Love a thick salsa? Would you rather have it completely pulverized? No issue. You can achieve a salsa with a chunky texture by pulsing the blender a few times, or you can leave it running until the salsa reaches the desired degree of smoothness. You can also strain the tomatoes before blending them in order to have a thicker consistency.
This salsa tastes best if it has been let to chill in the refrigerator for at least 30 minutes before being served, and it tastes even better the following day; doing so allows the flavors in the salsa to combine and become more subdued. The salsa that is created fresh is tasty, but the salsa that is served a little while after it has been prepared will be even more delicious.

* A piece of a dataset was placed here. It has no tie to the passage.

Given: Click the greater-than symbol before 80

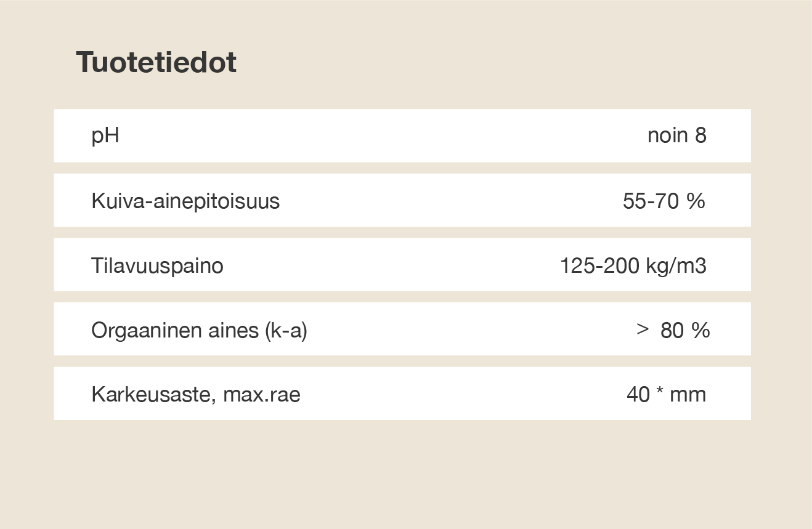Looking at the screenshot, I should coord(643,330).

1 can of whole, peeled tomatoes (28 ounces) packed with their own juices
1 cup of fresh cilantro, packed in a looser fashion
1/2 of a small red onion, sliced into large pieces 2 medium jalapenos, seeds and membranes removed, and diced into large pieces 2 tablespoons of freshly squeezed lime juice (from 1 lime), plus more as needed
1 or 2 cloves of garlic, minced into a coarse paste One-fourth teaspoon of kosher salt
Blend or process all of the ingredients together in a food processor or blender. Put all of the ingredients in a high-powered blender or a food processor. Make sure that all of the components are well combined by giving the mixture a good stir with a spatula. (If your blender is really strong, you may not even need to stir the ingredients.)
You can choose to pulse the salsa until it is as chunky or smooth as suits your taste. You may make the salsa as chunky or smooth as you like by pulsing it for 1 second each time, scraping down the sides of the food processor as necessary, and stirring the salsa with a spatula if there are large chunks that do not make it to the blade at the bottom.
Taste it, then adjust the seasonings as necessary. If desired, give it a taste and then use a spatula to mix in some additional lime juice or salt. (Because additional blending will result in the puréeing of the salsa, it is advisable to mix it by hand.)
Place in the refrigerator for a minimum of 30 minutes and up to 7 days. After transferring to a serving bowl, place it in the refrigerator for at least half an hour to allow the flavors to meld and develop, or place it in the refrigerator for up to one week.
RECIPE NOTES Small-batch salsa: Reduce the amount of ingredients by half and use only one can of tomatoes (14.5 ounces).
Variations on salsa include blending in a roasted poblano or chipotle pepper, as well as adding a half teaspoon of your preferred spice blend.
When storing, place in the refrigerator in a container that seals tightly and keep for up to a week.